Lost doll in Germany

After 31 straight days of intense activity, I’ve ground to a halt today and need to do nothing. Obviously, writing is not nothing, but doing the minimum is de rigueur. Mentally, this is harder than it sounds because here I am in Germany; I could have gone to Mainz today to gaze through the church windows created by Marc Chagall and visit the Gutenberg Museum in the same city. Instead, I sit here in the living room of a house in Heddernheim while the sun is shining outside. I feel guilty for this laziness as there’s an implication that I’m bored or simply not motivated enough to take advantage of the geographical location I find myself in.

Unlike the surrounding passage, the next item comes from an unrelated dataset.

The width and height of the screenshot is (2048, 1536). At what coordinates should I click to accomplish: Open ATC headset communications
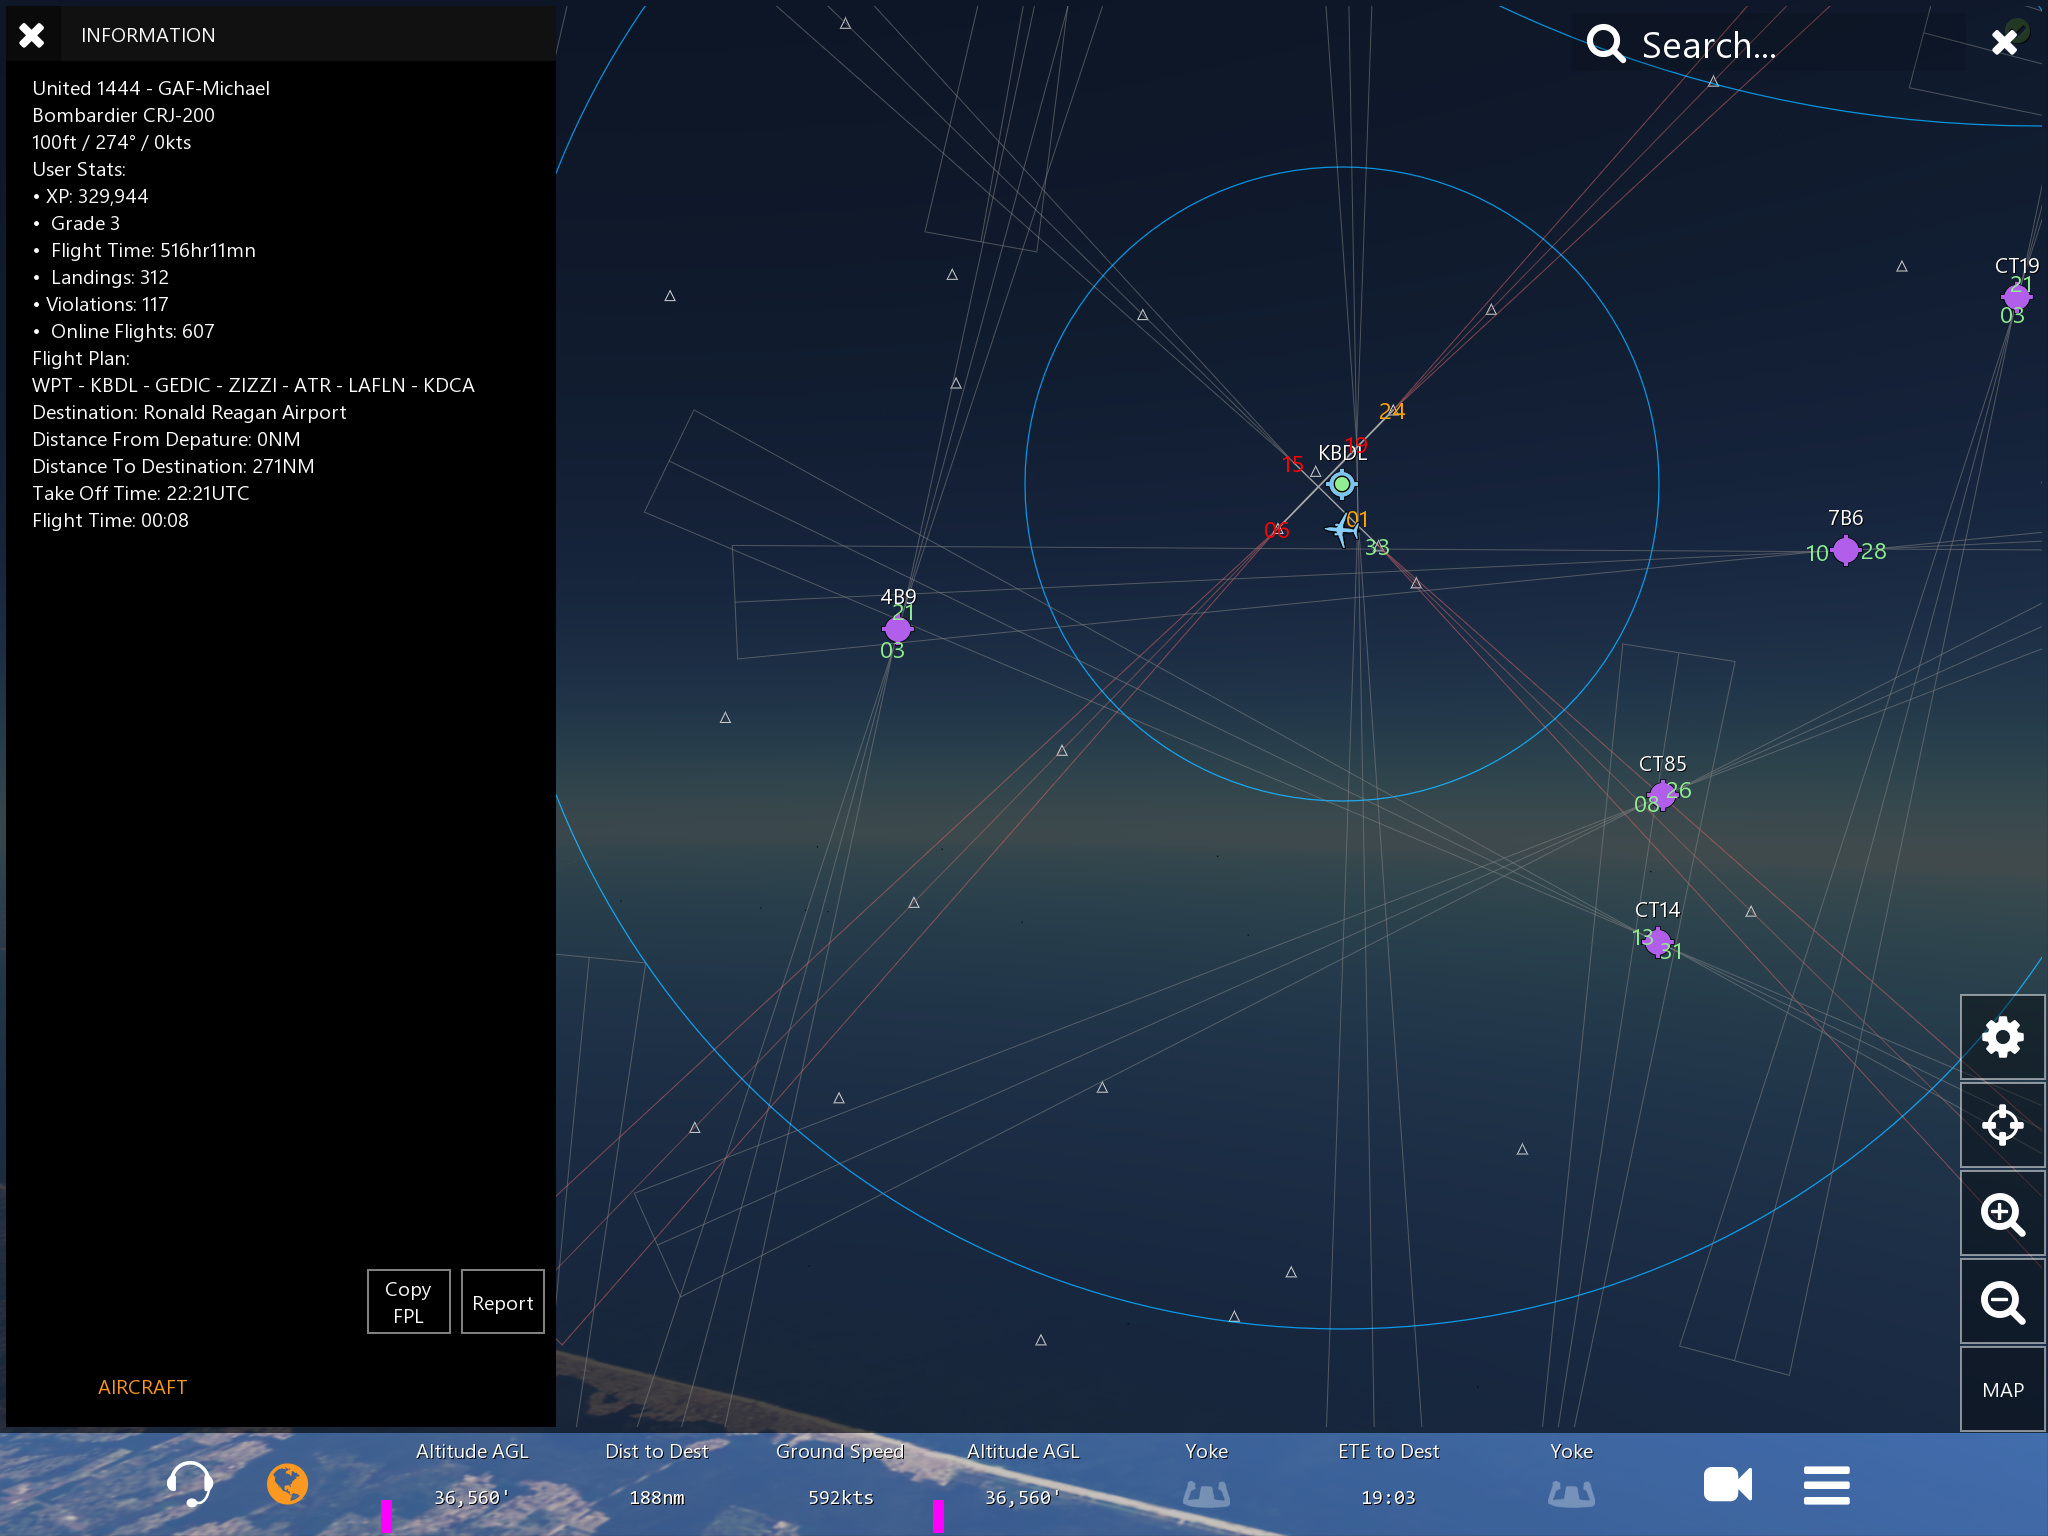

Writing this pains me as I’m afraid that the truth is that I’m wasting a valuable day.

On the other hand, I could say that I carved space out of the clutter of activity to allow other things to fill the gap. In that now vacant area, I can allow a different seed of inspiration to blow in. Whatever lands might one day sprout to become a mighty apple tree or merely a weed. The point is that I need these moments to be nowhere and be no one wanting anything so I can find the surprise of what is being cultivated in the place where something else might have otherwise been. This one day where I shut down everything except the essentials for sustaining life is not a lost day; it is a gift I’m giving to saturated senses.

I do not want to (Ich will nicht) see what I’ve not seen today; I will leave that for another day that will or will not arrive.

Klaus and Stephanie Engelhardt in Heddernheim, Germany

Stephanie and Klaus Engelhardt are my inlaws who had asked back in May if I could come over to Germany. After Jutta’s apartment was turned over to the owner, I took up residence at their place, as Caroline and I have done on other visits. Breakfast, lunch, and finally dinner were all had with these two today.

After tonight, things get busy again.